**GOAL OF THE EXERCISE:** Return every entry from the listing below unaltered.

----- SUPPLIED MATERIAL

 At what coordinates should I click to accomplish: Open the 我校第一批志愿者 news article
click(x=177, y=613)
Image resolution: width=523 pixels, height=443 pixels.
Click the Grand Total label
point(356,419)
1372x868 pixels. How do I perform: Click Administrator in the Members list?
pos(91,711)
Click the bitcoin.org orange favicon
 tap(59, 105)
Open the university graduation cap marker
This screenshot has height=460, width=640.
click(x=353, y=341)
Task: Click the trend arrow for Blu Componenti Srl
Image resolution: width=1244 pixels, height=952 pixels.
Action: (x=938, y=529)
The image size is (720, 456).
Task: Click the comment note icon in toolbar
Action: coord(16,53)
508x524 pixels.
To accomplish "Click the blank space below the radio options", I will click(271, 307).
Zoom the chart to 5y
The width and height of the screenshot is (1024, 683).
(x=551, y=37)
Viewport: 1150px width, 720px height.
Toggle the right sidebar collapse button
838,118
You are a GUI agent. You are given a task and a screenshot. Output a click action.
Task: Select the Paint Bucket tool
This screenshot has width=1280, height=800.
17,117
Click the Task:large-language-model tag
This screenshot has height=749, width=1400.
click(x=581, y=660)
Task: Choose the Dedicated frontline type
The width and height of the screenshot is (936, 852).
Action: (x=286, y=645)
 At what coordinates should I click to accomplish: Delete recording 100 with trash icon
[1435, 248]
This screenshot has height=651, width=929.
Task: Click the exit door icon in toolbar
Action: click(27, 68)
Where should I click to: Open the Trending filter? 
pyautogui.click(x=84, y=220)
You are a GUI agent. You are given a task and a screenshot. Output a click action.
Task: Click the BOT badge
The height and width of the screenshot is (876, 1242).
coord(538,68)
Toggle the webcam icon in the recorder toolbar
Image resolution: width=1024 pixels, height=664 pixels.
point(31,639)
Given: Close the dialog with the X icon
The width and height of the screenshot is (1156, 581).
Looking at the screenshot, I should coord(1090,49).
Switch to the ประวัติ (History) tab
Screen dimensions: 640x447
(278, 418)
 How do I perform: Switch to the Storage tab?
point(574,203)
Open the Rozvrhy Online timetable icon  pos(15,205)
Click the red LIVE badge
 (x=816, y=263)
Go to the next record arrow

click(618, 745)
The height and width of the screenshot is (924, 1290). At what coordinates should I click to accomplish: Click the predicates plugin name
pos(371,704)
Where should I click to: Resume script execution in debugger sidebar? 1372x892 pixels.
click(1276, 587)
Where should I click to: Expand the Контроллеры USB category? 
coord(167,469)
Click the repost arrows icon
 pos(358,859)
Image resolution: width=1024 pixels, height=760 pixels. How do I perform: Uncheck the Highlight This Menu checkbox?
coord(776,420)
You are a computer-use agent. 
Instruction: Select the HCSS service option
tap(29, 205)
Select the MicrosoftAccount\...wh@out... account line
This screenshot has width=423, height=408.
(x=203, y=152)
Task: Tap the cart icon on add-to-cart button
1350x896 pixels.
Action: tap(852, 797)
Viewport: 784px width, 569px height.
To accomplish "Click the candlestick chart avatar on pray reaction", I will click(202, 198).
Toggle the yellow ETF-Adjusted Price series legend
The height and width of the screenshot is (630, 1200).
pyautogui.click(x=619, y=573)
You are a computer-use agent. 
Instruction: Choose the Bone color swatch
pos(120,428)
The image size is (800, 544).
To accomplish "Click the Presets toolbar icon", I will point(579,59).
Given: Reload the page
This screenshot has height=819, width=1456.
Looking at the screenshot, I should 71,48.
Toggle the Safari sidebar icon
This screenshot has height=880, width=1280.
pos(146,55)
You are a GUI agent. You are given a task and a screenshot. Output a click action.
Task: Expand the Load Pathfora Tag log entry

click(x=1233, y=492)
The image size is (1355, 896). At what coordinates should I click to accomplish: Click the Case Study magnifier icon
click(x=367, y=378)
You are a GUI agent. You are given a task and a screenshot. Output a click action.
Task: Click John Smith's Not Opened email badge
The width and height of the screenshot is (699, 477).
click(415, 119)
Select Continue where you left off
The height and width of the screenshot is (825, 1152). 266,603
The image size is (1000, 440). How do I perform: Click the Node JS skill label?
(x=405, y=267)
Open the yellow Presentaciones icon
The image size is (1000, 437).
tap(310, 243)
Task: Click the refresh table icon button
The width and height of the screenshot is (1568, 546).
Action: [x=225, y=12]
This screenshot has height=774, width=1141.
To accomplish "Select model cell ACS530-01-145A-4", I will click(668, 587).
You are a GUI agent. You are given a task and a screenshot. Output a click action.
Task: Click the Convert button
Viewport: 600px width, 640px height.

----------

**RESULT FOR THIS EXERCISE:**
 At what coordinates should I click to accomplish: Open the 我校第一批志愿者 news article
click(x=177, y=613)
Image resolution: width=523 pixels, height=443 pixels.
Click the Grand Total label
point(356,419)
1372x868 pixels. How do I perform: Click Administrator in the Members list?
pos(91,711)
Click the bitcoin.org orange favicon
 tap(59, 105)
Open the university graduation cap marker
This screenshot has height=460, width=640.
click(x=353, y=341)
Task: Click the trend arrow for Blu Componenti Srl
Image resolution: width=1244 pixels, height=952 pixels.
Action: (x=938, y=529)
The image size is (720, 456).
Task: Click the comment note icon in toolbar
Action: coord(16,53)
508x524 pixels.
To accomplish "Click the blank space below the radio options", I will click(271, 307).
Zoom the chart to 5y
The width and height of the screenshot is (1024, 683).
(x=551, y=37)
Viewport: 1150px width, 720px height.
Toggle the right sidebar collapse button
838,118
You are a GUI agent. You are given a task and a screenshot. Output a click action.
Task: Select the Paint Bucket tool
This screenshot has width=1280, height=800.
17,117
Click the Task:large-language-model tag
This screenshot has height=749, width=1400.
click(x=581, y=660)
Task: Choose the Dedicated frontline type
The width and height of the screenshot is (936, 852).
Action: (x=286, y=645)
 At what coordinates should I click to accomplish: Delete recording 100 with trash icon
[1435, 248]
This screenshot has height=651, width=929.
Task: Click the exit door icon in toolbar
Action: click(27, 68)
Where should I click to: Open the Trending filter? 
pyautogui.click(x=84, y=220)
You are a GUI agent. You are given a task and a screenshot. Output a click action.
Task: Click the BOT badge
The height and width of the screenshot is (876, 1242).
coord(538,68)
Toggle the webcam icon in the recorder toolbar
Image resolution: width=1024 pixels, height=664 pixels.
point(31,639)
Given: Close the dialog with the X icon
The width and height of the screenshot is (1156, 581).
Looking at the screenshot, I should coord(1090,49).
Switch to the ประวัติ (History) tab
Screen dimensions: 640x447
(278, 418)
 How do I perform: Switch to the Storage tab?
point(574,203)
Open the Rozvrhy Online timetable icon  pos(15,205)
Click the red LIVE badge
 (x=816, y=263)
Go to the next record arrow

click(618, 745)
The height and width of the screenshot is (924, 1290). At what coordinates should I click to accomplish: Click the predicates plugin name
pos(371,704)
Where should I click to: Resume script execution in debugger sidebar? 1372x892 pixels.
click(1276, 587)
Where should I click to: Expand the Контроллеры USB category? 
coord(167,469)
Click the repost arrows icon
 pos(358,859)
Image resolution: width=1024 pixels, height=760 pixels. How do I perform: Uncheck the Highlight This Menu checkbox?
coord(776,420)
You are a computer-use agent. 
Instruction: Select the HCSS service option
tap(29, 205)
Select the MicrosoftAccount\...wh@out... account line
This screenshot has width=423, height=408.
(x=203, y=152)
Task: Tap the cart icon on add-to-cart button
1350x896 pixels.
Action: tap(852, 797)
Viewport: 784px width, 569px height.
To accomplish "Click the candlestick chart avatar on pray reaction", I will click(202, 198).
Toggle the yellow ETF-Adjusted Price series legend
The height and width of the screenshot is (630, 1200).
pyautogui.click(x=619, y=573)
You are a computer-use agent. 
Instruction: Choose the Bone color swatch
pos(120,428)
The image size is (800, 544).
To accomplish "Click the Presets toolbar icon", I will point(579,59).
Given: Reload the page
This screenshot has height=819, width=1456.
Looking at the screenshot, I should 71,48.
Toggle the Safari sidebar icon
This screenshot has height=880, width=1280.
pos(146,55)
You are a GUI agent. You are given a task and a screenshot. Output a click action.
Task: Expand the Load Pathfora Tag log entry

click(x=1233, y=492)
The image size is (1355, 896). At what coordinates should I click to accomplish: Click the Case Study magnifier icon
click(x=367, y=378)
You are a GUI agent. You are given a task and a screenshot. Output a click action.
Task: Click John Smith's Not Opened email badge
The width and height of the screenshot is (699, 477).
click(415, 119)
Select Continue where you left off
The height and width of the screenshot is (825, 1152). 266,603
The image size is (1000, 440). How do I perform: Click the Node JS skill label?
(x=405, y=267)
Open the yellow Presentaciones icon
The image size is (1000, 437).
tap(310, 243)
Task: Click the refresh table icon button
The width and height of the screenshot is (1568, 546).
Action: [x=225, y=12]
This screenshot has height=774, width=1141.
To accomplish "Select model cell ACS530-01-145A-4", I will click(668, 587).
You are a GUI agent. You are given a task and a screenshot. Output a click action.
Task: Click the Convert button
Viewport: 600px width, 640px height.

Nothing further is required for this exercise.